Nella cucina dell'Università Hsing Wu, il vapore delle pentole porta l'odore di spigola brasata, ma senza la solita consistenza soda: il pesce si sfalda con una leggera pressione della forchetta, conservando però l'aroma dell'infanzia.
A Taiwan, dove un abitante su cinque ha più di 65 anni, i piatti tradizionali – dal pesce fritto alle verdure al vapore – stanno diventando inaccessibili per chi ha denti deboli e riflessi di deglutizione compromessi. Qui, nel nord dell'isola, nelle cucine professionali del college, chef e studenti stanno ripensando le ricette usando ingredienti locali: spigola dal porto di Daxi, zucca e tofu dai mercati contadini. Il clima e il suolo di Taiwan conferiscono a questi prodotti un sapore dolce e marino che non può essere replicato altrove – è proprio questo gusto che cercano di preservare nella nuova consistenza.

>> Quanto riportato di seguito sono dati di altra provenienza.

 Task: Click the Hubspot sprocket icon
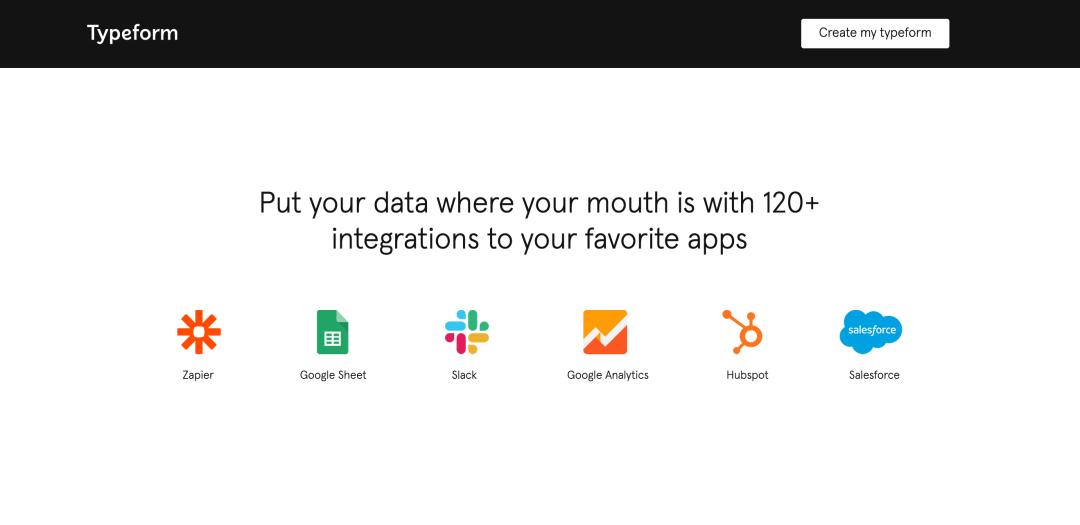click(742, 332)
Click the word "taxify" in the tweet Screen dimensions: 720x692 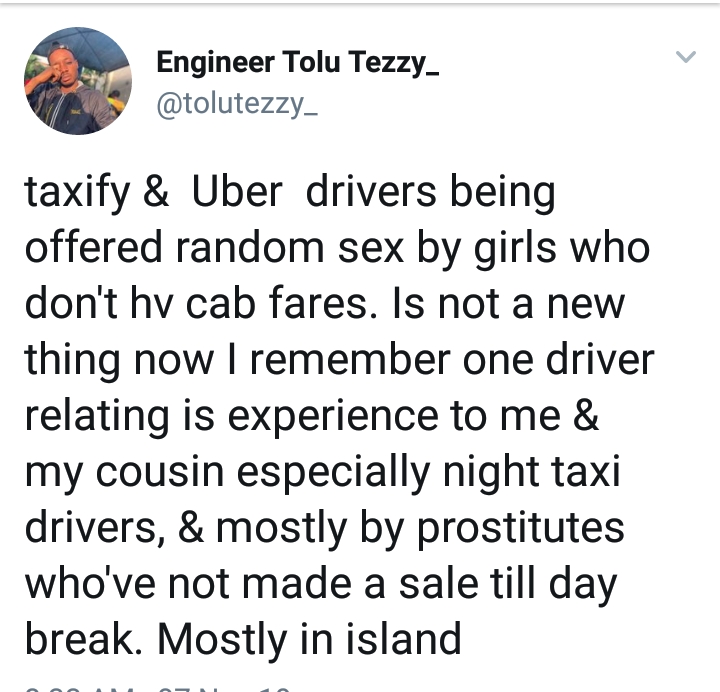pos(77,192)
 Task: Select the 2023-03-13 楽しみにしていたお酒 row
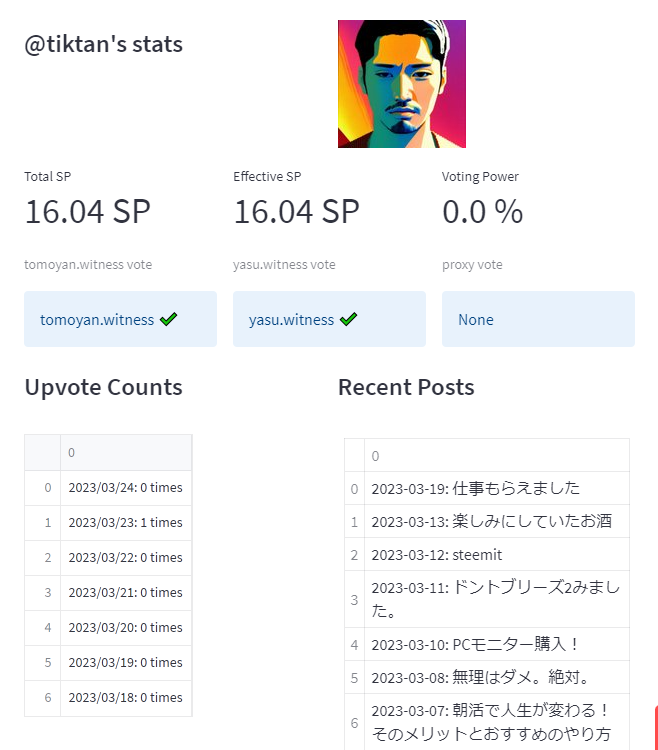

La studentessa Hsieh Hsin-ting della scuola di Toucheng prova per la prima volta la tecnica di regolazione dello spessore e dei tempi di cottura a vapore: 15 minuti al vapore per mantenere verdure e pesce succosi ma morbidi. Il suo compagno Chuang Chun-chieh sceglie il 'qilin zhengyu' – un piatto tradizionale al vapore del porto – e dispone il pesce a raggiera, come simbolo del cerchio familiare. Lo chef Wang Wei-yu di un hotel di Tainan, ex allievo di un insegnante locale, prepara il piatto con filetti e pelle di pesce, aggiungendo olio all'aglio fatto in casa, così che anche al sesto-settimo livello di consistenza si conservi l'aroma croccante dell'infanzia.
L'organizzatore del concorso dell'Amministrazione Nazionale della Sanità, Liu Chia-hsu, racconta che da cinque o sei anni promuove questi adattamenti: la scelta di prodotti stagionali, il taglio semplice e la verifica della consistenza permettono agli anziani di 'mangiare abbastanza, in modo corretto e con piacere'. Alla finale hanno partecipato 90 squadre – da studenti a chef di hotel – tutte hanno lavorato in cucine ampie e pulite del college, dove le attrezzature consentono un controllo preciso del processo.
Oggi a Taiwan cresce la domanda di questi piatti: una società che invecchia richiede non solo calorie, ma anche un legame emotivo con il passato. Il concorso dimostra che la tradizione non scompare, ma si trasforma – senza perdita di sapore e senza rischi per la salute. Gli chef imparano a non complicare, ma a semplificare in modo che il piatto appaia appetitoso e invogli a mangiare.
Per assaggiare veri piatti adattati, vale la pena visitare laboratori di cucina o festival presso college come Hsing Wu, dove si cucina per livelli di consistenza, oppure cercare nei ristoranti locali e nelle case di riposo menù con l'etichetta 'cibo morbido' a base di prodotti stagionali. Meglio in autunno, quando pesce fresco e verdure sono al massimo della loro espressività.
In questi piatti, Taiwan conserva non solo ricette, ma intere generazioni di ricordi, rendendoli accessibili a chi li ricorda più a lungo.